== Prompt ==
Change every occurrence of "GUI agent" in the listing below to "interface assistant", leaving every other line unchanged.

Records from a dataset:
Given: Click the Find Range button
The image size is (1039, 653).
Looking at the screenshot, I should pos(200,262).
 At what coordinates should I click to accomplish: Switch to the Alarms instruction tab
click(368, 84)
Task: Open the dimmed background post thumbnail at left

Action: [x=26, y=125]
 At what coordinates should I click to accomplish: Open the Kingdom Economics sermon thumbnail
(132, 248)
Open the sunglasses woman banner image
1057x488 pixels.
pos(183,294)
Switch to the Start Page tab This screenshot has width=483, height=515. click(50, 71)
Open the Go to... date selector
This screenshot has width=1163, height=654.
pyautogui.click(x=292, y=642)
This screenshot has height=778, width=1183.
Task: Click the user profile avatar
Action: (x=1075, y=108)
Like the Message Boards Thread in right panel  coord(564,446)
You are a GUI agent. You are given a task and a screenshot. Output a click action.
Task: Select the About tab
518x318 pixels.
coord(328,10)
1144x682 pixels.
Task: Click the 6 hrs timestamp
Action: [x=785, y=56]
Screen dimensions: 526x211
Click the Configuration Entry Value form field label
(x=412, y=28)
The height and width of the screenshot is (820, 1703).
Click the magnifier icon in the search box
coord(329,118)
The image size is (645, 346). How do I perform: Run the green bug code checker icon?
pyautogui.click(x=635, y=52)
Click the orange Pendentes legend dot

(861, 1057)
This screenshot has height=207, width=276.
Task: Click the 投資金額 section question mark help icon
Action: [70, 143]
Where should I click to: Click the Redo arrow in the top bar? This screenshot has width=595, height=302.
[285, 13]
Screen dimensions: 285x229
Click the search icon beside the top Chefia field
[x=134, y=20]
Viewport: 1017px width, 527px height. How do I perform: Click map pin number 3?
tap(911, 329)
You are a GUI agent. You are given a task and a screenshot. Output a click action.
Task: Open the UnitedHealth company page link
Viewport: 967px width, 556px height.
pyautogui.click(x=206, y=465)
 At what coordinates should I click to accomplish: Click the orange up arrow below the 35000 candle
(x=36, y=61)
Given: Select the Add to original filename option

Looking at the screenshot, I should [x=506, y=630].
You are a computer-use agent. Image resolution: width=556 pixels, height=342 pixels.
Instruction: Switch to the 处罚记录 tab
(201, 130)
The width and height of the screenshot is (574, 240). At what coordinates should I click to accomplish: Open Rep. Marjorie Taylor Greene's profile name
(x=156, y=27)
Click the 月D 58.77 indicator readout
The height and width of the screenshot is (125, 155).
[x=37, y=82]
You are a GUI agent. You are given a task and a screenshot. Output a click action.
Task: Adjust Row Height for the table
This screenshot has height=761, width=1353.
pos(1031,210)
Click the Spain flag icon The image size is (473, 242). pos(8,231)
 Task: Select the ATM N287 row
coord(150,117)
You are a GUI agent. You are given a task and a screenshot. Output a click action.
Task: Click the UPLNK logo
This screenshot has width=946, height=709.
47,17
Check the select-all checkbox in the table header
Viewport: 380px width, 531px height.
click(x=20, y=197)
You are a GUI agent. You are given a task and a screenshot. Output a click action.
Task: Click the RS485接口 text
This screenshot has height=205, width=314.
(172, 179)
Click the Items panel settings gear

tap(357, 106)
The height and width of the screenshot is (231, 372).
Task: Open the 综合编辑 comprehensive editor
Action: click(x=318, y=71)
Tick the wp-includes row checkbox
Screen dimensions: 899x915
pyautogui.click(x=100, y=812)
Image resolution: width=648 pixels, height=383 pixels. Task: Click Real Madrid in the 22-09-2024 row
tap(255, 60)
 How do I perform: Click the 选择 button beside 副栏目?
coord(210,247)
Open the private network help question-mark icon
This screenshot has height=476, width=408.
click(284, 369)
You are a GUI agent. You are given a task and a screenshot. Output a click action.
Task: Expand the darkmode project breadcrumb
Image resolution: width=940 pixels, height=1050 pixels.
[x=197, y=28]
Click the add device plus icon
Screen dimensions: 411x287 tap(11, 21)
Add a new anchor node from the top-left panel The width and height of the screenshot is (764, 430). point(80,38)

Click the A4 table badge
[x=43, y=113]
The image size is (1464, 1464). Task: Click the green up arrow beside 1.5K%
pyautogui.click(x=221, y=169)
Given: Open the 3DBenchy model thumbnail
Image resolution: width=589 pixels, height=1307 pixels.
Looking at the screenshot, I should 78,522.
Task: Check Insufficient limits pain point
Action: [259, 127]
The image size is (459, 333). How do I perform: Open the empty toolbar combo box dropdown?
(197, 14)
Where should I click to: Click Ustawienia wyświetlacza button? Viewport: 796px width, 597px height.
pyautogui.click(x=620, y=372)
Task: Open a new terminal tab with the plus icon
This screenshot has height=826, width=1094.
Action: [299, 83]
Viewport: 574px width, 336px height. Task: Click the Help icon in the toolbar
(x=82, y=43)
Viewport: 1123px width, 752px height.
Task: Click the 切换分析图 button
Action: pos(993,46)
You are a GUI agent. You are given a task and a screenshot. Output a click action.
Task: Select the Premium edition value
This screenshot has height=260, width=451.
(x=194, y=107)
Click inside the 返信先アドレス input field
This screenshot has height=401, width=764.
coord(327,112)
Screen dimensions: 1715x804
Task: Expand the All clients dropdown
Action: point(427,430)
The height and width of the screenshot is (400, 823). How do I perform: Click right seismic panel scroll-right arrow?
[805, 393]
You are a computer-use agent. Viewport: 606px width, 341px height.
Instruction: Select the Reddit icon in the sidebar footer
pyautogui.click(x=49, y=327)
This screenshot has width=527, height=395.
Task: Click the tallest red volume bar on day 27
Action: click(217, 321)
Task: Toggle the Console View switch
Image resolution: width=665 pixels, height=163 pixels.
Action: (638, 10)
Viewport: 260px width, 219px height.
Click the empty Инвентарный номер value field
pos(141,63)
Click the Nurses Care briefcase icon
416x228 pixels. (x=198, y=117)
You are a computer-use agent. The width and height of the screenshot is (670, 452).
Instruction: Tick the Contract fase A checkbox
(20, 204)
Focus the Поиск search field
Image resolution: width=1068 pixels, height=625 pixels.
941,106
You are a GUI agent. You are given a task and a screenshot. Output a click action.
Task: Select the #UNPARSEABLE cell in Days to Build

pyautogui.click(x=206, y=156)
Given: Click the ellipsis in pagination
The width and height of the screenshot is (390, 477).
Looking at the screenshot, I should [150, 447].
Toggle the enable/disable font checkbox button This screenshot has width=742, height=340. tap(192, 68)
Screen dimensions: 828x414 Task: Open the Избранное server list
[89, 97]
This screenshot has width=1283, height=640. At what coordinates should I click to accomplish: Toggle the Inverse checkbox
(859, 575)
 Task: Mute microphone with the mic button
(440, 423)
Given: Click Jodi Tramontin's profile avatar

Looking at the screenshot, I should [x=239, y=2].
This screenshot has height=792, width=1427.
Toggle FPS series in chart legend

== Correct result ==
Given: Click the Find Range button
The image size is (1039, 653).
Looking at the screenshot, I should pos(200,262).
 At what coordinates should I click to accomplish: Switch to the Alarms instruction tab
click(368, 84)
Task: Open the dimmed background post thumbnail at left

Action: [x=26, y=125]
 At what coordinates should I click to accomplish: Open the Kingdom Economics sermon thumbnail
(132, 248)
Open the sunglasses woman banner image
1057x488 pixels.
pos(183,294)
Switch to the Start Page tab This screenshot has width=483, height=515. click(50, 71)
Open the Go to... date selector
This screenshot has width=1163, height=654.
pyautogui.click(x=292, y=642)
This screenshot has height=778, width=1183.
Task: Click the user profile avatar
Action: (x=1075, y=108)
Like the Message Boards Thread in right panel  coord(564,446)
You are a interface assistant. You are given a task and a screenshot. Output a click action.
Task: Select the About tab
518x318 pixels.
coord(328,10)
1144x682 pixels.
Task: Click the 6 hrs timestamp
Action: [x=785, y=56]
Screen dimensions: 526x211
Click the Configuration Entry Value form field label
(x=412, y=28)
The height and width of the screenshot is (820, 1703).
Click the magnifier icon in the search box
coord(329,118)
The image size is (645, 346). How do I perform: Run the green bug code checker icon?
pyautogui.click(x=635, y=52)
Click the orange Pendentes legend dot

(861, 1057)
This screenshot has height=207, width=276.
Task: Click the 投資金額 section question mark help icon
Action: [70, 143]
Where should I click to: Click the Redo arrow in the top bar? This screenshot has width=595, height=302.
[285, 13]
Screen dimensions: 285x229
Click the search icon beside the top Chefia field
[x=134, y=20]
Viewport: 1017px width, 527px height. How do I perform: Click map pin number 3?
tap(911, 329)
You are a interface assistant. You are given a task and a screenshot. Output a click action.
Task: Open the UnitedHealth company page link
Viewport: 967px width, 556px height.
pyautogui.click(x=206, y=465)
 At what coordinates should I click to accomplish: Click the orange up arrow below the 35000 candle
(x=36, y=61)
Given: Select the Add to original filename option

Looking at the screenshot, I should [x=506, y=630].
You are a computer-use agent. Image resolution: width=556 pixels, height=342 pixels.
Instruction: Switch to the 处罚记录 tab
(201, 130)
The width and height of the screenshot is (574, 240). At what coordinates should I click to accomplish: Open Rep. Marjorie Taylor Greene's profile name
(x=156, y=27)
Click the 月D 58.77 indicator readout
The height and width of the screenshot is (125, 155).
[x=37, y=82]
You are a interface assistant. You are given a task and a screenshot. Output a click action.
Task: Adjust Row Height for the table
This screenshot has height=761, width=1353.
pos(1031,210)
Click the Spain flag icon The image size is (473, 242). pos(8,231)
 Task: Select the ATM N287 row
coord(150,117)
You are a interface assistant. You are given a task and a screenshot. Output a click action.
Task: Click the UPLNK logo
This screenshot has width=946, height=709.
47,17
Check the select-all checkbox in the table header
Viewport: 380px width, 531px height.
click(x=20, y=197)
You are a interface assistant. You are given a task and a screenshot. Output a click action.
Task: Click the RS485接口 text
This screenshot has height=205, width=314.
(172, 179)
Click the Items panel settings gear

tap(357, 106)
The height and width of the screenshot is (231, 372).
Task: Open the 综合编辑 comprehensive editor
Action: click(x=318, y=71)
Tick the wp-includes row checkbox
Screen dimensions: 899x915
pyautogui.click(x=100, y=812)
Image resolution: width=648 pixels, height=383 pixels. Task: Click Real Madrid in the 22-09-2024 row
tap(255, 60)
 How do I perform: Click the 选择 button beside 副栏目?
coord(210,247)
Open the private network help question-mark icon
This screenshot has height=476, width=408.
click(284, 369)
You are a interface assistant. You are given a task and a screenshot. Output a click action.
Task: Expand the darkmode project breadcrumb
Image resolution: width=940 pixels, height=1050 pixels.
[x=197, y=28]
Click the add device plus icon
Screen dimensions: 411x287 tap(11, 21)
Add a new anchor node from the top-left panel The width and height of the screenshot is (764, 430). point(80,38)

Click the A4 table badge
[x=43, y=113]
The image size is (1464, 1464). Task: Click the green up arrow beside 1.5K%
pyautogui.click(x=221, y=169)
Given: Open the 3DBenchy model thumbnail
Image resolution: width=589 pixels, height=1307 pixels.
Looking at the screenshot, I should 78,522.
Task: Check Insufficient limits pain point
Action: [259, 127]
The image size is (459, 333). How do I perform: Open the empty toolbar combo box dropdown?
(197, 14)
Where should I click to: Click Ustawienia wyświetlacza button? Viewport: 796px width, 597px height.
pyautogui.click(x=620, y=372)
Task: Open a new terminal tab with the plus icon
This screenshot has height=826, width=1094.
Action: [299, 83]
Viewport: 574px width, 336px height. Task: Click the Help icon in the toolbar
(x=82, y=43)
Viewport: 1123px width, 752px height.
Task: Click the 切换分析图 button
Action: pos(993,46)
You are a interface assistant. You are given a task and a screenshot. Output a click action.
Task: Select the Premium edition value
This screenshot has height=260, width=451.
(x=194, y=107)
Click inside the 返信先アドレス input field
This screenshot has height=401, width=764.
coord(327,112)
Screen dimensions: 1715x804
Task: Expand the All clients dropdown
Action: point(427,430)
The height and width of the screenshot is (400, 823). How do I perform: Click right seismic panel scroll-right arrow?
[805, 393]
You are a computer-use agent. Viewport: 606px width, 341px height.
Instruction: Select the Reddit icon in the sidebar footer
pyautogui.click(x=49, y=327)
This screenshot has width=527, height=395.
Task: Click the tallest red volume bar on day 27
Action: click(217, 321)
Task: Toggle the Console View switch
Image resolution: width=665 pixels, height=163 pixels.
Action: (638, 10)
Viewport: 260px width, 219px height.
Click the empty Инвентарный номер value field
pos(141,63)
Click the Nurses Care briefcase icon
416x228 pixels. (x=198, y=117)
You are a computer-use agent. The width and height of the screenshot is (670, 452).
Instruction: Tick the Contract fase A checkbox
(20, 204)
Focus the Поиск search field
Image resolution: width=1068 pixels, height=625 pixels.
941,106
You are a interface assistant. You are given a task and a screenshot. Output a click action.
Task: Select the #UNPARSEABLE cell in Days to Build

pyautogui.click(x=206, y=156)
Given: Click the ellipsis in pagination
The width and height of the screenshot is (390, 477).
Looking at the screenshot, I should [150, 447].
Toggle the enable/disable font checkbox button This screenshot has width=742, height=340. tap(192, 68)
Screen dimensions: 828x414 Task: Open the Избранное server list
[89, 97]
This screenshot has width=1283, height=640. At what coordinates should I click to accomplish: Toggle the Inverse checkbox
(859, 575)
 Task: Mute microphone with the mic button
(440, 423)
Given: Click Jodi Tramontin's profile avatar

Looking at the screenshot, I should [x=239, y=2].
This screenshot has height=792, width=1427.
Toggle FPS series in chart legend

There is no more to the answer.